_YOUR GOAL_: Copy the lines of the data below verbatim, from the line with "You are a computer-use agent. 1703x958" up to and including the line with "coord(29,39)".

_INPUT FOR THIS TASK_:
_ _ _ _
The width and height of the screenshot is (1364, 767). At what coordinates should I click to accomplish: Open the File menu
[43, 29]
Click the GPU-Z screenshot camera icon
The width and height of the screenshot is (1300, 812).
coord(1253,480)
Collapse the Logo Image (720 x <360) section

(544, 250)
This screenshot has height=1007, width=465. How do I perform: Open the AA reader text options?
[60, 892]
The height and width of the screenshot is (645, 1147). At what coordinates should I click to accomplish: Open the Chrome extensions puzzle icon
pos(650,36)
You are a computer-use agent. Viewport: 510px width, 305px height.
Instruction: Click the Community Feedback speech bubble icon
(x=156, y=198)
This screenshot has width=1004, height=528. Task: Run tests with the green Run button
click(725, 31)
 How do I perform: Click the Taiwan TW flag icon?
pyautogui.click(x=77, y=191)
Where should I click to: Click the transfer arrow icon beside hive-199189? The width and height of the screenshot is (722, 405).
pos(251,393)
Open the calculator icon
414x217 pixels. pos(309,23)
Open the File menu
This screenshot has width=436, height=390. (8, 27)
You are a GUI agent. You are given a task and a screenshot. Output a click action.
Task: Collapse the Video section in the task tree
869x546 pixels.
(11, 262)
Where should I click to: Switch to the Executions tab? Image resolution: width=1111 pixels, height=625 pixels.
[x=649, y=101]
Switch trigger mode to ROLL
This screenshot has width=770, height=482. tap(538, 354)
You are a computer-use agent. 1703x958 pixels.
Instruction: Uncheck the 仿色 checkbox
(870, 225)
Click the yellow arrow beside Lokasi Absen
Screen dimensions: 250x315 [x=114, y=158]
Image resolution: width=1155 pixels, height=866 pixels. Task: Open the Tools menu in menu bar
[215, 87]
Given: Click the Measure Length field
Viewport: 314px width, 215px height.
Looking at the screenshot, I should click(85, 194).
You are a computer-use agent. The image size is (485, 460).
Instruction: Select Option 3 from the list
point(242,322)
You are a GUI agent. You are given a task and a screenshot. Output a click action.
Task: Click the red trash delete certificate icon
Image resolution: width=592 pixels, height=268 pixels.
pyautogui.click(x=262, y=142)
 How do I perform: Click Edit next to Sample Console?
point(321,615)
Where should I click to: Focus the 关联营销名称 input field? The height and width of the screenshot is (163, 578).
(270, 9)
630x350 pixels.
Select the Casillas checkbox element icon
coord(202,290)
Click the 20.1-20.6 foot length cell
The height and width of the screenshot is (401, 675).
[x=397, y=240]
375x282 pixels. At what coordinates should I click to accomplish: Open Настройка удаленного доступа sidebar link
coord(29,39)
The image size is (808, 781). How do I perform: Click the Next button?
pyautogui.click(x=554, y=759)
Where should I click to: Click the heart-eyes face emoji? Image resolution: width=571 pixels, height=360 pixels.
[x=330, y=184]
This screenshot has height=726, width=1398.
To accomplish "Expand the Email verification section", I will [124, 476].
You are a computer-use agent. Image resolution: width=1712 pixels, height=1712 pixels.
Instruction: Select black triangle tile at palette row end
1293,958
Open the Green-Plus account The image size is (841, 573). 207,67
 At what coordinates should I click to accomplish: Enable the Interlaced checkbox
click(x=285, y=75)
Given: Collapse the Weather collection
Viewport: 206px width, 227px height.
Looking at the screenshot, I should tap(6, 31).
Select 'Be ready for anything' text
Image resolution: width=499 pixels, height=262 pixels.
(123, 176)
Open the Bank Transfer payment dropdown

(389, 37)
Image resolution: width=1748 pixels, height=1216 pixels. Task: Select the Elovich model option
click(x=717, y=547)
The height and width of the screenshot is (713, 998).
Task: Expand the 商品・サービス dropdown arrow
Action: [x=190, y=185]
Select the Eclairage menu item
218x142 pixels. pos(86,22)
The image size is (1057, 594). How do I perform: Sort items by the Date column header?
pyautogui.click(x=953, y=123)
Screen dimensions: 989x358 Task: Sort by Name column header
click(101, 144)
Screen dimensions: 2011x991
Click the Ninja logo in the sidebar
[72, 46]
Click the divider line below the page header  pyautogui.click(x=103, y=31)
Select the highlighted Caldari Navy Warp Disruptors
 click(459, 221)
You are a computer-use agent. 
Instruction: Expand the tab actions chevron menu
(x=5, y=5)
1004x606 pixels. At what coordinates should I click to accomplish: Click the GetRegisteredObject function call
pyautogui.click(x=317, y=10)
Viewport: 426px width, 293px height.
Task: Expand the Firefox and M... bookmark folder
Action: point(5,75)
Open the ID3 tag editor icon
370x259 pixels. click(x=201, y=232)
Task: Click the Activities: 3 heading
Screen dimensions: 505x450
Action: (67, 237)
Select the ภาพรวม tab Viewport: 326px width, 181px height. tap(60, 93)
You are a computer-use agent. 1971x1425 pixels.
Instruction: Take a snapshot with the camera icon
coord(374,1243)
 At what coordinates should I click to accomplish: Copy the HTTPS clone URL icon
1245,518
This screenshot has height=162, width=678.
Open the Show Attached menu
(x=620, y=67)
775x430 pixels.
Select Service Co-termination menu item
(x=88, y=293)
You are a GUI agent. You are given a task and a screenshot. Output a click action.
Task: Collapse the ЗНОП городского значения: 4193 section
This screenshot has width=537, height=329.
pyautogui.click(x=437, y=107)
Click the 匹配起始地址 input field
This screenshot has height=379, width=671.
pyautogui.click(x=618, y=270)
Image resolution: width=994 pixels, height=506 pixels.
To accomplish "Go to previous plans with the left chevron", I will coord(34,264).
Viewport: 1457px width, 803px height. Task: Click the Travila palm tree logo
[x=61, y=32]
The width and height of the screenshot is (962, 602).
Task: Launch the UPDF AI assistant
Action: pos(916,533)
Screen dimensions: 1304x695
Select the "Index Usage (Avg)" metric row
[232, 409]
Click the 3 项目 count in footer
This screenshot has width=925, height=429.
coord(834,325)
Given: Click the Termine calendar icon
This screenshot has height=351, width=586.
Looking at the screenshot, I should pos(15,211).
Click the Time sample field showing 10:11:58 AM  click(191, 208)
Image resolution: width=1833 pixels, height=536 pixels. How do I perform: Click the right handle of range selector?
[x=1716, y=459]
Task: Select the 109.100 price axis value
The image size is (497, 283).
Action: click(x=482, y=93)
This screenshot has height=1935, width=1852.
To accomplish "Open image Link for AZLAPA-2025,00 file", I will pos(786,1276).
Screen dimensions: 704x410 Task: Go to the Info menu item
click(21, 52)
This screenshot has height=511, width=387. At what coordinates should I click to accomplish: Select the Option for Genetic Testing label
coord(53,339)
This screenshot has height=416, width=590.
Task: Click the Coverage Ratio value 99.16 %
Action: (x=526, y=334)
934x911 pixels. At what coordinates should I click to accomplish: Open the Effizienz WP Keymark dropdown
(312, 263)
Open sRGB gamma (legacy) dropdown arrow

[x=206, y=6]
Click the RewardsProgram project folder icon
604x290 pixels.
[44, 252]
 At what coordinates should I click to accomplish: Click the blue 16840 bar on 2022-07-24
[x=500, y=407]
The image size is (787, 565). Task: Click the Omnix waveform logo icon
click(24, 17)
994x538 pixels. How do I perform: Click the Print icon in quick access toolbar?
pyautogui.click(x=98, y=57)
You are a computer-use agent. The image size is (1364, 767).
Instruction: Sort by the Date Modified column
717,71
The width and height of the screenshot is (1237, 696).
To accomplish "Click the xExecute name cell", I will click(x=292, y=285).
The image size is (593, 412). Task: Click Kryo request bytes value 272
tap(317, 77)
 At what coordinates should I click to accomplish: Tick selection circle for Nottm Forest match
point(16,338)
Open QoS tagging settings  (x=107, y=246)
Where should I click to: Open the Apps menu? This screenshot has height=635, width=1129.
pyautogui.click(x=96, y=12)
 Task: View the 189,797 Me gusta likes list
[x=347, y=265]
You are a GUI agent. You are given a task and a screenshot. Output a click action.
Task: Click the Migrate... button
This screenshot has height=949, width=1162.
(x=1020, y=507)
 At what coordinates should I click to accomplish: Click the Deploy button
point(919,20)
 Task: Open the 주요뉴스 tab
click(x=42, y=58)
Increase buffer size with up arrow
_ _ _ _
_TASK RESPONSE_:
You are a computer-use agent. 1703x958 pixels.
Instruction: Uncheck the 仿色 checkbox
(870, 225)
Click the yellow arrow beside Lokasi Absen
Screen dimensions: 250x315 [x=114, y=158]
Image resolution: width=1155 pixels, height=866 pixels. Task: Open the Tools menu in menu bar
[215, 87]
Given: Click the Measure Length field
Viewport: 314px width, 215px height.
Looking at the screenshot, I should click(85, 194).
You are a computer-use agent. The image size is (485, 460).
Instruction: Select Option 3 from the list
point(242,322)
You are a GUI agent. You are given a task and a screenshot. Output a click action.
Task: Click the red trash delete certificate icon
Image resolution: width=592 pixels, height=268 pixels.
pyautogui.click(x=262, y=142)
 How do I perform: Click Edit next to Sample Console?
point(321,615)
Where should I click to: Focus the 关联营销名称 input field? The height and width of the screenshot is (163, 578).
(270, 9)
630x350 pixels.
Select the Casillas checkbox element icon
coord(202,290)
Click the 20.1-20.6 foot length cell
The height and width of the screenshot is (401, 675).
[x=397, y=240]
375x282 pixels. At what coordinates should I click to accomplish: Open Настройка удаленного доступа sidebar link
coord(29,39)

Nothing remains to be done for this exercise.